Ideas for reducing waste:
- Avoiding one-time use containers like bottled water, take-out containers, and plastic bags
- Fill up your reusable container at our water bottle filling stations
- Join the campus Eco-Tray program
- Opt for a fabric or canvas tote bag when shopping
- Choosing products with less packaging
- Eating only what you can finish or saving leftovers
- Try bringing Tupperware-like containers when dining out
- Reusing or re-purposing what we already have
- Check out Pinterest or our boards for inspiration
- Design an outfit for the annual Eco-Fashion & Art Show with worn-out clothes and recyclable or waste items
- Saving money for memories rather than products
- Giving the gift of an experience or do-it-yourself (DIY) gifts
- Not purchasing unnecessarily or as frequently
- Clothes: Embrace vintage and hand-me-downs; host a clothing swap party with friends. After the event, donate the rest. And if a new outfit is absolutely needed, go thrift store shopping, which has already-existing, new-to-you clothes. Buying new ones create more demand for companies to supply more.
- Electronics: Staying loyal to your current computer, tablet, or phone and not buying the latest every time. Corporations partake in what is known as “planned obsolescense.” This is the intentional production of consumer goods that are designed with nondurable products with hard-to-repair or limited quantity of spare parts. The goal of many corporations is to make as much profit as possible, so they frequently sell a “good product” and promote it as the “better product” in order to phase out the earlier model. Often times, this becomes unnecessary as the first version sufficiently gets the job done.
- Joining Stop Junk Mail San Jose to keep your mailbox from flooding with unwanted mail and to reduce your household waste
See our Sustainability Update for a monthly “Take Action,” where we offer tips to reduce, reuse, recycle, and respect regarding a myriad of topics. To sign up for this e-newsletter, please email email@example.com.
For questions about waste diversion, visit our FAQ page.
Solution for hard-to-recycle items: Terracycle
Pens. Shoes. Make-up. Energy bar wrappers. In which bin do these items go?
These seemingly one-time use products bound for the landfill, though not allowed in our regular blue recycling containers, can still be recycled!
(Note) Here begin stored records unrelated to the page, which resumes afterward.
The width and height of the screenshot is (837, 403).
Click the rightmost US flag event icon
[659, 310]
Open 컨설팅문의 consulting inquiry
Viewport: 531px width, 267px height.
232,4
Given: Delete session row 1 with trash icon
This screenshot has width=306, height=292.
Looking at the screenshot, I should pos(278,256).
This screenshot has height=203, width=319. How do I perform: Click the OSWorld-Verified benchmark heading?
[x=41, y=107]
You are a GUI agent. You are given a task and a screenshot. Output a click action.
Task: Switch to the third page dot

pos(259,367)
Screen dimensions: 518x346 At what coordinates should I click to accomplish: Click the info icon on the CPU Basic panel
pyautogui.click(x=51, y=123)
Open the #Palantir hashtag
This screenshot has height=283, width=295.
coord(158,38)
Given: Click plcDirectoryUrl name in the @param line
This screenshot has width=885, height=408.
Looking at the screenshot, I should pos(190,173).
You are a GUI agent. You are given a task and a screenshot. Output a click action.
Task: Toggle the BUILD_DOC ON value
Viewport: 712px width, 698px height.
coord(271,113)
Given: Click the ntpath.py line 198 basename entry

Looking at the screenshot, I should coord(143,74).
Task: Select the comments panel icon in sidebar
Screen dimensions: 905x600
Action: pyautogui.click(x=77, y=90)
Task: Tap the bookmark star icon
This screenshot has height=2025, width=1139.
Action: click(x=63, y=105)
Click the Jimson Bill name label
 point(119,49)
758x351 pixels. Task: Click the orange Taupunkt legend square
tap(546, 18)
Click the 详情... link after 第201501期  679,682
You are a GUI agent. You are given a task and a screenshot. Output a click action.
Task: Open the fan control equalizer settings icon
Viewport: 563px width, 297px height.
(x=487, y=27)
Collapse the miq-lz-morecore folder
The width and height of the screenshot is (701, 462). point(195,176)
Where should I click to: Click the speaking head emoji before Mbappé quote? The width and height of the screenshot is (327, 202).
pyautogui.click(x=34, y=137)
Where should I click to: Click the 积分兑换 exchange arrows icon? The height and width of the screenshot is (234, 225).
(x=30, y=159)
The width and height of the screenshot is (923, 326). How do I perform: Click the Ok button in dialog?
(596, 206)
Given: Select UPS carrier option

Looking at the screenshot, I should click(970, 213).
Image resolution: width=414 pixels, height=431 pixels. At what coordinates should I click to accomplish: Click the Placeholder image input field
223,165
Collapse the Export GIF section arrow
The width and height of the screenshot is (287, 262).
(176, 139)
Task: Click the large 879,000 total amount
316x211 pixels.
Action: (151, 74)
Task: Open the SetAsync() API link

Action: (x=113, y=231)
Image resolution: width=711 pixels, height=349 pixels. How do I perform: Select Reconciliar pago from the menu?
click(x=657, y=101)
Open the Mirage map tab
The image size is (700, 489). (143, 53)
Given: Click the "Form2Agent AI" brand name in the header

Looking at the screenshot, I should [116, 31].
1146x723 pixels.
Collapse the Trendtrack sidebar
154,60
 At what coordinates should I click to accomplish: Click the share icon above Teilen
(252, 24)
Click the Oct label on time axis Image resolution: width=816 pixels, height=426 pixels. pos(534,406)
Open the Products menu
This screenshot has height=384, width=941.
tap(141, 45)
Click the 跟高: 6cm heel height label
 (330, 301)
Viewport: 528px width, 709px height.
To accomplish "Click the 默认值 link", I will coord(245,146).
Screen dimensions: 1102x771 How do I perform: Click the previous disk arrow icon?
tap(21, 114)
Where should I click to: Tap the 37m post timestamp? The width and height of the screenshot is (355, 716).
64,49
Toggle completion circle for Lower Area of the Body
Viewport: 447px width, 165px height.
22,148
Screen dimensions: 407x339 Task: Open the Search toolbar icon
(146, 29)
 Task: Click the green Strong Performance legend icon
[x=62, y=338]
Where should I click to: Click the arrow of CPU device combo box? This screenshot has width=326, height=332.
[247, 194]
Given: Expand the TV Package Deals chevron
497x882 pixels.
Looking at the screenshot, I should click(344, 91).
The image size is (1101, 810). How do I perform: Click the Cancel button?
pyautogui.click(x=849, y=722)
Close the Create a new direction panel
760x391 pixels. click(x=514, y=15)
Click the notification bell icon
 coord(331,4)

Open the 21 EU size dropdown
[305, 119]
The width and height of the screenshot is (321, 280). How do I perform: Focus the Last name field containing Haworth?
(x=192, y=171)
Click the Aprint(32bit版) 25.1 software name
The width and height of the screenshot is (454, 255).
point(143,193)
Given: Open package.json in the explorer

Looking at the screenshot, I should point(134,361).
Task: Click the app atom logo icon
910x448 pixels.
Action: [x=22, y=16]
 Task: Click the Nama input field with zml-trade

Santa Clara University has signed up for several recycling collection brigades with Terracycle to help reduce the amount of waste from our campus that ends up in landfills.
Terracycle is a young and innovative company, established in 2001 by a Princeton University freshman named Tom Szaky who was using old soda bottles to hold and sell organic fertilizer. The company has grown since then and now includes 45 programs or “brigades” which collect specific items.
Terracycle diverts used products from the landfill and uses them to create new products. Also known as upcycling, this method is an alternative for products destined for the landfill, specifically ones that are not easily recycled. There are a wide variety of used materials accepted by Terracycle to create new products. Some projects include creating bags from Capri Sun pouches and developing playgrounds from old flip flops.
Of the 45 brigades that Terracycle offers, Santa Clara currently has four: personal care and beauty, paired shoes, energy bar wrapper, and writing instruments. There are collection sites located around campus for each brigade. You can drop off your personal care and beauty products at the Center for Sustainability, writing instruments at the Purchasing Department (located in the Facilities building) and writing instruments, paired shoes and energy bar wrappers at Pat Malley Fitness and Recreation Center.
Santa Clara has conducted several waste characterizations that show how much of the university’s waste can be diverted, especially single-use products. While we should avoid single-use products all together, Terracycle allows us to recycle these certain products, diverting them from landfill waste.
After Malley’s first waste characterization in 2012, Janice Demonsi, Director of Campus Recreation, initiated the implementation of Terracycle onto the Santa Clara campus after seeing a number of energy bar wrappers. “I had learned about TerraCycle from an Odwalla wrapper and had looked into it years earlier. I had a student coordinator look into [which] brigades were open and we signed up for energy bars and paired shoes.To date we have sent 4,000 wrappers to Terracyle and 25 pairs of paired shoes," shared DeMonsi.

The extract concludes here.